WHAT TO WORK ON – Your answer should hold exactly the lines from the one with "Continue Reading (207, 1490)" through the last line of the material below, nothing before and nothing extra.

= = =

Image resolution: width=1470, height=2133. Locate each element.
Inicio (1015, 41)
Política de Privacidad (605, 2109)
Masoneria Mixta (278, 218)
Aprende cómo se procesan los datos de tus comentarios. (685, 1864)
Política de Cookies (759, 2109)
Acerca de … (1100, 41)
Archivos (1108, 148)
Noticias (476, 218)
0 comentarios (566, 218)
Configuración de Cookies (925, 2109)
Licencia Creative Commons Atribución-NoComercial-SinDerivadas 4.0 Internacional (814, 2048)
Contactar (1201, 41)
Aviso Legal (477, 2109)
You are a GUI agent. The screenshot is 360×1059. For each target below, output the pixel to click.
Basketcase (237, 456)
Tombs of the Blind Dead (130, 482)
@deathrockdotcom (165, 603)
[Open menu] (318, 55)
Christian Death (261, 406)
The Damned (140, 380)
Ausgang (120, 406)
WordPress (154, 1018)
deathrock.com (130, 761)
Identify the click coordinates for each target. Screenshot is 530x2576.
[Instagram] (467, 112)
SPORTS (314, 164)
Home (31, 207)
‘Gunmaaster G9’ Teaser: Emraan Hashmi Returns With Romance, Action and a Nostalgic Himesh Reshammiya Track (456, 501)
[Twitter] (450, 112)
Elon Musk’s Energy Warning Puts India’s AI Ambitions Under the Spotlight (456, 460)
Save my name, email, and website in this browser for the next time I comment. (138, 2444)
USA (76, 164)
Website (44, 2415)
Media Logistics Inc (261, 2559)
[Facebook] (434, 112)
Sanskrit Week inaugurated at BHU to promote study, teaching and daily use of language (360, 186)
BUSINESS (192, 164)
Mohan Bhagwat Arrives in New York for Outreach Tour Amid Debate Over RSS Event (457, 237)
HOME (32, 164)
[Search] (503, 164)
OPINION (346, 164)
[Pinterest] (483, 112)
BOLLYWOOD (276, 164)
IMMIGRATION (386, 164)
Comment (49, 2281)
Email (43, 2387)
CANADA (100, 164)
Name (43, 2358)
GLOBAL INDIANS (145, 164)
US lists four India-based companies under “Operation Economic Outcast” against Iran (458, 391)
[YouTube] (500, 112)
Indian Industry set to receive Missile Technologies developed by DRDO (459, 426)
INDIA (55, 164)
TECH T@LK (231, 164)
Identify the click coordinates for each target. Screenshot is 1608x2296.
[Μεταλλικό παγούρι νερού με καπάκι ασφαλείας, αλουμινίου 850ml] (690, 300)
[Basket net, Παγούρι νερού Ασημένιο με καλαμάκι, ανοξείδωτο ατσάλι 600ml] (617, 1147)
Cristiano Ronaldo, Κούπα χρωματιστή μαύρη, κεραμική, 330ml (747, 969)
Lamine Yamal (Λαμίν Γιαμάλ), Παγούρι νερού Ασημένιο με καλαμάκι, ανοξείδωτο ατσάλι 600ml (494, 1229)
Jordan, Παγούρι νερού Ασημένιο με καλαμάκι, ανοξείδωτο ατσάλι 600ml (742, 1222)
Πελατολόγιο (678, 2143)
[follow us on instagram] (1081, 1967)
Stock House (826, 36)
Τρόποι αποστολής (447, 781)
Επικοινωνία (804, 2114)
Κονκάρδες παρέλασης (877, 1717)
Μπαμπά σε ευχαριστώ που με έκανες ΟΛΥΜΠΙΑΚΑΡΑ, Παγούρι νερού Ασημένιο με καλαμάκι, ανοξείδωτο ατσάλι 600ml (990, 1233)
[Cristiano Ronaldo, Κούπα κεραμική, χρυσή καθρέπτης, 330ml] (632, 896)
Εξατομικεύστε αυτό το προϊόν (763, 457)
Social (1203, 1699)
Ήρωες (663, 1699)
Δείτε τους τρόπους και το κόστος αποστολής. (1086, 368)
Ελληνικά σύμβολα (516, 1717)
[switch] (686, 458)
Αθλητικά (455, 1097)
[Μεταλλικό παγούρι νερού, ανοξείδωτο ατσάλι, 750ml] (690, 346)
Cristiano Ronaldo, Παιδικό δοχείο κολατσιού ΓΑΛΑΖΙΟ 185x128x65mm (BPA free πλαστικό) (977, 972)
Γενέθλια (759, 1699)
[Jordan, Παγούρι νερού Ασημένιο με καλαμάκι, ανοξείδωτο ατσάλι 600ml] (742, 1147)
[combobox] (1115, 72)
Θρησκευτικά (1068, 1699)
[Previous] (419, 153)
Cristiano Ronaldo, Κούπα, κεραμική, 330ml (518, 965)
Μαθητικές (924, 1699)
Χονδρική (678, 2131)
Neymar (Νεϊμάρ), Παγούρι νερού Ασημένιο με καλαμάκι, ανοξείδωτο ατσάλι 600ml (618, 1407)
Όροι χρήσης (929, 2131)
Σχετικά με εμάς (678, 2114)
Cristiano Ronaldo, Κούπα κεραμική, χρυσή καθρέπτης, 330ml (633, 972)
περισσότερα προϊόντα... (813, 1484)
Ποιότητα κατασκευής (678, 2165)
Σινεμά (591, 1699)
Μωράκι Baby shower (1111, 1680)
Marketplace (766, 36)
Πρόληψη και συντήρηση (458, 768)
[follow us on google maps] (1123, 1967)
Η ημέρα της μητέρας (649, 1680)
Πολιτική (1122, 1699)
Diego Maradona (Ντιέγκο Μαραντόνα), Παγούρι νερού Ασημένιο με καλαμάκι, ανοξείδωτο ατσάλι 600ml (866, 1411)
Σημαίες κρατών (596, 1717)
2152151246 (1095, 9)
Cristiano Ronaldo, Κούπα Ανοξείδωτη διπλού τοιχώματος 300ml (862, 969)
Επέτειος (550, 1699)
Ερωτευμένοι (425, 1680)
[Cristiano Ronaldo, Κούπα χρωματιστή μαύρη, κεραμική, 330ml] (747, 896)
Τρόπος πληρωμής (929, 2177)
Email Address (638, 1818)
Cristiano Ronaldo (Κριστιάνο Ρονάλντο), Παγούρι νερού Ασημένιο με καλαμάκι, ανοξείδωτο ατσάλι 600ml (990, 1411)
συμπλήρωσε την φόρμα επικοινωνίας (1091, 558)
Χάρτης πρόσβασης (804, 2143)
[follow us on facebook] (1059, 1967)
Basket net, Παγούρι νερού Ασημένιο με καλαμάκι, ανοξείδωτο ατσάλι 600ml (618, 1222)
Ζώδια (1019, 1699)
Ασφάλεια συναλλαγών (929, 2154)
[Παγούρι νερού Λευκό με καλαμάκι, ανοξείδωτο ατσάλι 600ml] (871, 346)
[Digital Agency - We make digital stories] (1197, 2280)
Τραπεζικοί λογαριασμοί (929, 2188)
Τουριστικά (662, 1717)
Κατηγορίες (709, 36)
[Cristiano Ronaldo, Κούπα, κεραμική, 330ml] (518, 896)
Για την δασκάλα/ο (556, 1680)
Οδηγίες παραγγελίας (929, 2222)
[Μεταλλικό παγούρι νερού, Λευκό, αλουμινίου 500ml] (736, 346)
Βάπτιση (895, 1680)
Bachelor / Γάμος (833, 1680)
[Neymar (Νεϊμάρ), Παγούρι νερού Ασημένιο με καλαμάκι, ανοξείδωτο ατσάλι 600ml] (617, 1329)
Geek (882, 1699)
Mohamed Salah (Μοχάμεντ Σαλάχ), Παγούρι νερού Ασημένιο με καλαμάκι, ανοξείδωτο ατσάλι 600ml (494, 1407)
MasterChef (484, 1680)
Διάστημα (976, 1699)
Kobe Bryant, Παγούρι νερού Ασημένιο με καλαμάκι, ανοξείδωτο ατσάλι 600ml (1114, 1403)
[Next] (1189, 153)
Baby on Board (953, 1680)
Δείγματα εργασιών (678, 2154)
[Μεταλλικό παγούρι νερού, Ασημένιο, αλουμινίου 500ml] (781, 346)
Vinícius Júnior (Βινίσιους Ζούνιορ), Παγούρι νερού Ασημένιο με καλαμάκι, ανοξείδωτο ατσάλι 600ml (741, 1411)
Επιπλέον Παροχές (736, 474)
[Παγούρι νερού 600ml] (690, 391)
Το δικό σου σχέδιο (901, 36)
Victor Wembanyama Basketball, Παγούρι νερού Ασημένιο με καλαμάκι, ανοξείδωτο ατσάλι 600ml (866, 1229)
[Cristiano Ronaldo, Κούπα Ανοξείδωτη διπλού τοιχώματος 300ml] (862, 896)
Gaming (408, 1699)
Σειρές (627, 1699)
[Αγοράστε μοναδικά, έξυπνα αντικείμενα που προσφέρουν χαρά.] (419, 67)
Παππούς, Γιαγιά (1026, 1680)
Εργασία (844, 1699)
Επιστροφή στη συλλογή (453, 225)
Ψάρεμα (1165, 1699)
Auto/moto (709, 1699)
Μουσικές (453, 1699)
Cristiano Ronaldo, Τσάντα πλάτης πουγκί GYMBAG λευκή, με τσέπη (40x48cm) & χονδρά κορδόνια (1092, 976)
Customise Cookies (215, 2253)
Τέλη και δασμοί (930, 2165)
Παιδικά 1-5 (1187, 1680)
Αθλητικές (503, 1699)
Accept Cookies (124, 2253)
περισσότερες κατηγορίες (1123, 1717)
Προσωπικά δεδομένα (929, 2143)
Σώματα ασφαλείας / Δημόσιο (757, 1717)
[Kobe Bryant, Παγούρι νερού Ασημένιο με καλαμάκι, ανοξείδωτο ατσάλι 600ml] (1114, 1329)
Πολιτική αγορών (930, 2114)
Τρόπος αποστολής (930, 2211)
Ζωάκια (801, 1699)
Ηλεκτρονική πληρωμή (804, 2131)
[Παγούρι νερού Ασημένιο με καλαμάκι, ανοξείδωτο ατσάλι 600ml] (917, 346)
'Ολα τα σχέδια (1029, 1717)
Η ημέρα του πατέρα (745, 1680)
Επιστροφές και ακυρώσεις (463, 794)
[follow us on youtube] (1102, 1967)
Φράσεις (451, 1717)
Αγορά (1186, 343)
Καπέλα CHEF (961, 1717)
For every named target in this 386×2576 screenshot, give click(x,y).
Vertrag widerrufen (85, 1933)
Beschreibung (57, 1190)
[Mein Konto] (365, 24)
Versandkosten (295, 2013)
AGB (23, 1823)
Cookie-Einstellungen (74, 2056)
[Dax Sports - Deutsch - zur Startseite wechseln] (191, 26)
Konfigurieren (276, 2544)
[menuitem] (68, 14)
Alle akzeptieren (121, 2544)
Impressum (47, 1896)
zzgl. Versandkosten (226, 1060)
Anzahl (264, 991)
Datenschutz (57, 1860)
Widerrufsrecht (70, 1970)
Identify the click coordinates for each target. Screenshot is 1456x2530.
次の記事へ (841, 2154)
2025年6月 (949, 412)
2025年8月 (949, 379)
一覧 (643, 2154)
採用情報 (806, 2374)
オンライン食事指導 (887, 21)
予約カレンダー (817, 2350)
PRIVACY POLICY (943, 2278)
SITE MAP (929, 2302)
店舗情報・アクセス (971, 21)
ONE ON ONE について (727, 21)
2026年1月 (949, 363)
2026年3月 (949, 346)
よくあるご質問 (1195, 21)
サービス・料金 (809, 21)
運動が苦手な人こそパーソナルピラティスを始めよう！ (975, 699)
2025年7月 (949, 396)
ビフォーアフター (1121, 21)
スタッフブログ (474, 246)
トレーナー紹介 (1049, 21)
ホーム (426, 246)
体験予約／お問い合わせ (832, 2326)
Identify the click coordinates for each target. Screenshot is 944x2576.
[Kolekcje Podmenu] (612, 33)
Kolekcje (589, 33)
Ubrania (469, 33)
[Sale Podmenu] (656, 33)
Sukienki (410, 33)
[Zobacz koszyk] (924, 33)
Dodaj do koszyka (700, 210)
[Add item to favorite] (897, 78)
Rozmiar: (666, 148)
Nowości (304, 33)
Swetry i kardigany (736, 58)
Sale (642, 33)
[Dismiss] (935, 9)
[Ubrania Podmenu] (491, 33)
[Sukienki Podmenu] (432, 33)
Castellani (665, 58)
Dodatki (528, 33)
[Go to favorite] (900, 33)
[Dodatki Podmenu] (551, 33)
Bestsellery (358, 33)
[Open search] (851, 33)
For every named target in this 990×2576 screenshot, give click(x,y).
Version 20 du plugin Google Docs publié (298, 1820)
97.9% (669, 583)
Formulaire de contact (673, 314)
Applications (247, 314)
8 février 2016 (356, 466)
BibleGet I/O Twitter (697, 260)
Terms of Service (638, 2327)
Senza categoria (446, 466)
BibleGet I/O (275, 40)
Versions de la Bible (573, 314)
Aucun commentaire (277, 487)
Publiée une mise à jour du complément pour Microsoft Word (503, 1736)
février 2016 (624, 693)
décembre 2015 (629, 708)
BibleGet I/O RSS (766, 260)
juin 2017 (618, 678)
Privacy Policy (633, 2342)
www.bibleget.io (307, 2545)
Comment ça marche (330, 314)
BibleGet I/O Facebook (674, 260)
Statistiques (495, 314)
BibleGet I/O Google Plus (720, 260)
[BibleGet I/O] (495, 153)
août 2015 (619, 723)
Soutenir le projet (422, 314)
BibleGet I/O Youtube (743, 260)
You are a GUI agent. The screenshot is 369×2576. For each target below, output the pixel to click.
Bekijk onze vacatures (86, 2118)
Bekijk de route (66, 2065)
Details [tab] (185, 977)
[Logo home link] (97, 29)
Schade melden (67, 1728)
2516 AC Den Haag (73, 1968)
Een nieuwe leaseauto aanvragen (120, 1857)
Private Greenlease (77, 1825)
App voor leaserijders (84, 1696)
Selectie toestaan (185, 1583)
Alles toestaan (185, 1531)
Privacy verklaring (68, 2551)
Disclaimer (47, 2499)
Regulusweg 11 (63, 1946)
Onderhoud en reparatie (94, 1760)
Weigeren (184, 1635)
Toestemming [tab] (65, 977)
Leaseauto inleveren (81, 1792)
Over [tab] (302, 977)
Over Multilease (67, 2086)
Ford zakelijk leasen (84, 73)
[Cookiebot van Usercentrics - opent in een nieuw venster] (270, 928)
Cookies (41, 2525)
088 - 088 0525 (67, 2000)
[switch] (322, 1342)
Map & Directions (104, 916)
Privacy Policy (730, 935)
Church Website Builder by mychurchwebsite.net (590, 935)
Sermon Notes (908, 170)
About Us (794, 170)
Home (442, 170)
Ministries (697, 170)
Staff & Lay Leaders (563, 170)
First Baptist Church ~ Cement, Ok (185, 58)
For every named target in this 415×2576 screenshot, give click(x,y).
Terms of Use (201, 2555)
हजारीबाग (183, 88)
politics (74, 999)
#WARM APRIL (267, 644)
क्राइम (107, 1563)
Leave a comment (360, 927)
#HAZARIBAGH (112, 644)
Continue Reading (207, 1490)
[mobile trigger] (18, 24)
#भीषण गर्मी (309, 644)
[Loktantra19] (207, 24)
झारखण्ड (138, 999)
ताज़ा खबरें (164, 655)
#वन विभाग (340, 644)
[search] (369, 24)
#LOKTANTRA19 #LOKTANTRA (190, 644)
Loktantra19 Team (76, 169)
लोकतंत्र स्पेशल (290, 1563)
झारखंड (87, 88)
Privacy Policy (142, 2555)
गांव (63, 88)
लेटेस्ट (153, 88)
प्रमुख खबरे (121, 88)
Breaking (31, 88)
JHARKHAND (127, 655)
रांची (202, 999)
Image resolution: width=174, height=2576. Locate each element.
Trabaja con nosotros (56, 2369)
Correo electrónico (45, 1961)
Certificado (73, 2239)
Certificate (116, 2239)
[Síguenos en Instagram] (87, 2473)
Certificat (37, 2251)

= = =

REPLY –
Continue Reading (207, 1490)
[mobile trigger] (18, 24)
#भीषण गर्मी (309, 644)
[Loktantra19] (207, 24)
झारखण्ड (138, 999)
ताज़ा खबरें (164, 655)
#वन विभाग (340, 644)
[search] (369, 24)
#LOKTANTRA19 #LOKTANTRA (190, 644)
Loktantra19 Team (76, 169)
लोकतंत्र स्पेशल (290, 1563)
झारखंड (87, 88)
Privacy Policy (142, 2555)
गांव (63, 88)
लेटेस्ट (153, 88)
प्रमुख खबरे (121, 88)
Breaking (31, 88)
JHARKHAND (127, 655)
रांची (202, 999)
Image resolution: width=174, height=2576. Locate each element.
Trabaja con nosotros (56, 2369)
Correo electrónico (45, 1961)
Certificado (73, 2239)
Certificate (116, 2239)
[Síguenos en Instagram] (87, 2473)
Certificat (37, 2251)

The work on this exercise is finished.